Collection entries:

************

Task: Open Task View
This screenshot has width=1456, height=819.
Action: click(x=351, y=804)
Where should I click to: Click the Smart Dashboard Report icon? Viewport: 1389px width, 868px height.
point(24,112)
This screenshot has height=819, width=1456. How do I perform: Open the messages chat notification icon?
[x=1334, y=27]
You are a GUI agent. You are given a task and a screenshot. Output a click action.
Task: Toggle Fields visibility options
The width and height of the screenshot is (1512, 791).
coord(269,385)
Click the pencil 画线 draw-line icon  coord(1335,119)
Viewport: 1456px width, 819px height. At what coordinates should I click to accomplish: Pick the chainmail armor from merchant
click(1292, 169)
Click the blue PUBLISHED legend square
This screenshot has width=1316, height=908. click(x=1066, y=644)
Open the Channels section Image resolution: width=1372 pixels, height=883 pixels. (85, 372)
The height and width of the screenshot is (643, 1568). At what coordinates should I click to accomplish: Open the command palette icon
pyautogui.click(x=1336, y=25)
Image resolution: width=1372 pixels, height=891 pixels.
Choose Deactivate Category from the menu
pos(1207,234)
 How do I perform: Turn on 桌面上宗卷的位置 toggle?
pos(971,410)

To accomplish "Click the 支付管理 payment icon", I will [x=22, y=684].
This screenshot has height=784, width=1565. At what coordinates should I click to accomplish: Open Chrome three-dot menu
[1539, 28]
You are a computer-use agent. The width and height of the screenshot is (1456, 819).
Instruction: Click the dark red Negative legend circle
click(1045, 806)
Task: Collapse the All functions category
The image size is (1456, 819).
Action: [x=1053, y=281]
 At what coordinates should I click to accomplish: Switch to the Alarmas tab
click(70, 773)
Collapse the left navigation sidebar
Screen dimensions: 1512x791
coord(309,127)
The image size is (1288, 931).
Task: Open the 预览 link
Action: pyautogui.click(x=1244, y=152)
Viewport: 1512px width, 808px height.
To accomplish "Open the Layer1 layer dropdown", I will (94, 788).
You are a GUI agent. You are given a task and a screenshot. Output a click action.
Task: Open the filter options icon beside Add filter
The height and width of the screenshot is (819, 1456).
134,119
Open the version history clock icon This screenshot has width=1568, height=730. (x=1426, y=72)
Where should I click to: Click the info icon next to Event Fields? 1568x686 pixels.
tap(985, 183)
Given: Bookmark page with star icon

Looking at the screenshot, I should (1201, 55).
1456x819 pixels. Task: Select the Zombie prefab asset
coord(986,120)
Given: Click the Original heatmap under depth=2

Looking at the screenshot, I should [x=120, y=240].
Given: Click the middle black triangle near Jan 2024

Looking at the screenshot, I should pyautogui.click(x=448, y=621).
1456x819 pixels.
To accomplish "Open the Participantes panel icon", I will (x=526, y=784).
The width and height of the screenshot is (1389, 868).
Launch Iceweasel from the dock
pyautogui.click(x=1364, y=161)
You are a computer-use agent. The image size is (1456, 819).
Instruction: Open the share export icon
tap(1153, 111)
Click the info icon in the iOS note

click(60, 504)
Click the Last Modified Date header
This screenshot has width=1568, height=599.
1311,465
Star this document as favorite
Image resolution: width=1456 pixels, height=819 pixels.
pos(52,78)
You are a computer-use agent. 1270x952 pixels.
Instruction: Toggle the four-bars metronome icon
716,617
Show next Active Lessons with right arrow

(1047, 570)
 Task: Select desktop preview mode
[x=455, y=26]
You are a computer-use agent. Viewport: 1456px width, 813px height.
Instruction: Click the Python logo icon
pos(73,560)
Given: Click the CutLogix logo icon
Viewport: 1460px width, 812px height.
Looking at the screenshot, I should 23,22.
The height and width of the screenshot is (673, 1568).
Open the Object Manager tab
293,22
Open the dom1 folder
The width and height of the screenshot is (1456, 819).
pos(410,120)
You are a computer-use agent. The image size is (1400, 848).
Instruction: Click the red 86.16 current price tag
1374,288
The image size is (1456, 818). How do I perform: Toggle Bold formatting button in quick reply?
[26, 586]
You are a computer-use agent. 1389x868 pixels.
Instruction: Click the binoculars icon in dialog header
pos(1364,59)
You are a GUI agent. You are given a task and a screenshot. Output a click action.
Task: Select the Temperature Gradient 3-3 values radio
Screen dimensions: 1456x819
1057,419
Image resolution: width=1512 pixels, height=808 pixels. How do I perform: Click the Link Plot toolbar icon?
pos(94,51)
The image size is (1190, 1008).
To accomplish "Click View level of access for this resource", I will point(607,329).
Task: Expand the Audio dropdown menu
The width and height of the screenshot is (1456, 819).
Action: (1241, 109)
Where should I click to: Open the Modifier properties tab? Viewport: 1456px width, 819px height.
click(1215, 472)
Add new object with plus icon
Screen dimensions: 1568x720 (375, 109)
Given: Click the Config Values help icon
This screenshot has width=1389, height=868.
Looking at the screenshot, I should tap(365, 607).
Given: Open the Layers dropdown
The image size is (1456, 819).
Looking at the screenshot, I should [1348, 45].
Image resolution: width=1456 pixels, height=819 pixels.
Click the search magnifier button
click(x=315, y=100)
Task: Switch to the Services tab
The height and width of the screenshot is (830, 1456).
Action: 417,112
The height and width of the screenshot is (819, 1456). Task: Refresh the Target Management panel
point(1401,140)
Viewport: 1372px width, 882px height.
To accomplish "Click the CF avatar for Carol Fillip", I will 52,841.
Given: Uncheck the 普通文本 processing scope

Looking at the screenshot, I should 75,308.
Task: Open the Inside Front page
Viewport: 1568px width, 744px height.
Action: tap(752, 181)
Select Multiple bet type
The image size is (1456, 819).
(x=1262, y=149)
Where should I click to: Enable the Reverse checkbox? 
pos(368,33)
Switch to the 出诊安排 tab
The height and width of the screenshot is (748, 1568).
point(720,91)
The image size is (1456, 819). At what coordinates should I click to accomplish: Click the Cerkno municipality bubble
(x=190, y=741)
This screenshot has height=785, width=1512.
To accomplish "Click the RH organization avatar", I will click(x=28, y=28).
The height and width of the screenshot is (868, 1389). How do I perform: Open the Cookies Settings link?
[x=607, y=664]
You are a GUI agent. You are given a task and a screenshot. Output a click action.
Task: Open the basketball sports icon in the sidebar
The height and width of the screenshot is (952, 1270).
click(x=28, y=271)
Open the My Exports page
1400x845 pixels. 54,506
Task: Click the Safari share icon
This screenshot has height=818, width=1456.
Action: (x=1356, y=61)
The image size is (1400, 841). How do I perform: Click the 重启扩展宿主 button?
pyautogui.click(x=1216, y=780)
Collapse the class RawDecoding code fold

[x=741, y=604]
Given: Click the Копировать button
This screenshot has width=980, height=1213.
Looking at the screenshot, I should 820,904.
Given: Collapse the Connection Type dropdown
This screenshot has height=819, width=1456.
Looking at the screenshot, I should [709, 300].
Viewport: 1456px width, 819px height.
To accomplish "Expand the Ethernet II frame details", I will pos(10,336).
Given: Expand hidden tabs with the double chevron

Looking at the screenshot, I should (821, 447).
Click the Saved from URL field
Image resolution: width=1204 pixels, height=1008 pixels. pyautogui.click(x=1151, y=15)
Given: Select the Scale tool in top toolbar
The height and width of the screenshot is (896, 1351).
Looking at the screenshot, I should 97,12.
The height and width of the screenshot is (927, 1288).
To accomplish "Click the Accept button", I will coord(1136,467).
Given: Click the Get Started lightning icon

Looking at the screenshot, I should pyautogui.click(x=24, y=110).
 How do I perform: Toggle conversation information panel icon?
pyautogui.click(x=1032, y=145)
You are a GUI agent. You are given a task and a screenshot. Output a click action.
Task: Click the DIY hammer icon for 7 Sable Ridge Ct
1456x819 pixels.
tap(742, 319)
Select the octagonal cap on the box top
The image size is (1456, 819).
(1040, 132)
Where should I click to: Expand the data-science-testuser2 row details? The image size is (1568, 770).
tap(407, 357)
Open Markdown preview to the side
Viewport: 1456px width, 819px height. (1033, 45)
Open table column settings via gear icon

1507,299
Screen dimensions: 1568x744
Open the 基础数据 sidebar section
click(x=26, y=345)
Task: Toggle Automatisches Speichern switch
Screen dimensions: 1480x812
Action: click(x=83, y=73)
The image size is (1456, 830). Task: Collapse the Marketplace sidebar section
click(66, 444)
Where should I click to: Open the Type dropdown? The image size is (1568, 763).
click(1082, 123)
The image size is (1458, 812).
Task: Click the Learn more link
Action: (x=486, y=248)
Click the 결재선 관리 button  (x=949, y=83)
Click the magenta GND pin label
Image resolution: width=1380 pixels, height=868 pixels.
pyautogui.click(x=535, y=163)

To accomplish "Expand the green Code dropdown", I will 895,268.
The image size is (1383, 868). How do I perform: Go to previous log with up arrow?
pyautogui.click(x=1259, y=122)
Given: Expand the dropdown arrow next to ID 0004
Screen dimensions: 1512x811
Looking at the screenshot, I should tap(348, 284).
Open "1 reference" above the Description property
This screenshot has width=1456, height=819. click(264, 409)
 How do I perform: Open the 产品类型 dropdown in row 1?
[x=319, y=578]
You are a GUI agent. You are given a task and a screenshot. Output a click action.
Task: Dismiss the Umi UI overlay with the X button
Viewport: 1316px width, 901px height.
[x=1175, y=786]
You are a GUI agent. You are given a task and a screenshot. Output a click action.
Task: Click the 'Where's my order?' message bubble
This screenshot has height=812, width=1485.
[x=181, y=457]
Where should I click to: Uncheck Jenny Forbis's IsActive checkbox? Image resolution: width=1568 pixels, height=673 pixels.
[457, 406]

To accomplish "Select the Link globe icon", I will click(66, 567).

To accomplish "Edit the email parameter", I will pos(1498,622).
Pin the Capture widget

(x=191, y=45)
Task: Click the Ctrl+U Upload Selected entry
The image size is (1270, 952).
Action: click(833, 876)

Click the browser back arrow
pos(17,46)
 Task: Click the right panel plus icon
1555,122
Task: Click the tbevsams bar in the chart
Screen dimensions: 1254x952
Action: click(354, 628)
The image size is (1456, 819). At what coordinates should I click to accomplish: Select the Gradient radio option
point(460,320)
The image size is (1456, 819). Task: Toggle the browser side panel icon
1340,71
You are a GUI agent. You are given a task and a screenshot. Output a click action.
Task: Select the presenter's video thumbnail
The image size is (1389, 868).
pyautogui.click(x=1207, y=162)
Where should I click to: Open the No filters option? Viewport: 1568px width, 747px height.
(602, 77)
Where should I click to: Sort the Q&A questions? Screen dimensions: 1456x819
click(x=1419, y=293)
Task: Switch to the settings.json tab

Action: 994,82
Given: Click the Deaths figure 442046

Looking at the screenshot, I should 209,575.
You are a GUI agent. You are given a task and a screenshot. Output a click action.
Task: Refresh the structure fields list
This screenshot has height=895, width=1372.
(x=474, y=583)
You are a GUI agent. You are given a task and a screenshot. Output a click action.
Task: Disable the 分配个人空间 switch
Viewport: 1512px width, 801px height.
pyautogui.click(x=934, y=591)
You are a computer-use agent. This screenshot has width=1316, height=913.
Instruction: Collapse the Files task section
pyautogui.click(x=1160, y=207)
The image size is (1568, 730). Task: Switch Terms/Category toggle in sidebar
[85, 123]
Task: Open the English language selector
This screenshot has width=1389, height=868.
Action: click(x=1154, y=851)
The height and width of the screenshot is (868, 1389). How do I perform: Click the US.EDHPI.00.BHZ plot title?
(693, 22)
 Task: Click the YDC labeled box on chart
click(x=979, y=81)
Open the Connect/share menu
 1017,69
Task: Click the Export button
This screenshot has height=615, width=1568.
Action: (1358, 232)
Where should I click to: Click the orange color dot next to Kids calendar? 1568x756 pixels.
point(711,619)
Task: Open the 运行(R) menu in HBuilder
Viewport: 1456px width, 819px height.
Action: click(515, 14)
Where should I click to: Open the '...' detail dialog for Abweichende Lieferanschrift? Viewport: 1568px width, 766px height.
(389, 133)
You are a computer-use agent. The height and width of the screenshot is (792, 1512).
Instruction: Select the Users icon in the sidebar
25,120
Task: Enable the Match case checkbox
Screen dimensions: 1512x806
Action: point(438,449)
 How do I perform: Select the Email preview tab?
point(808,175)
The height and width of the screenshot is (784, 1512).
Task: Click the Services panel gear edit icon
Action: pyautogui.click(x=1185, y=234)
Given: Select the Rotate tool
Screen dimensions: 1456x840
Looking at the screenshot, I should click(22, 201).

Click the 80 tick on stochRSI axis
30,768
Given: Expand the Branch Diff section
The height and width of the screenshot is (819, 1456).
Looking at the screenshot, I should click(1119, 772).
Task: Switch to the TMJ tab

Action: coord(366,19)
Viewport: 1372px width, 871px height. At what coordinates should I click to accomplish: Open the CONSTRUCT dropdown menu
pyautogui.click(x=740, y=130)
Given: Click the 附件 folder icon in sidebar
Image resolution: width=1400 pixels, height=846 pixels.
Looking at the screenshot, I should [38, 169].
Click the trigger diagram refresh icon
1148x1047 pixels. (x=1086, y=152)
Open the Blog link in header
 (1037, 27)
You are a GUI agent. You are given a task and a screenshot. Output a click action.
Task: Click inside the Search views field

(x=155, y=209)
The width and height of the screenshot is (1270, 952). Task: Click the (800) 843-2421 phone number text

************

### Task details
From the records above, show each line that contains the word "folder".

### Written response
Open the dom1 folder
Given: Click the 附件 folder icon in sidebar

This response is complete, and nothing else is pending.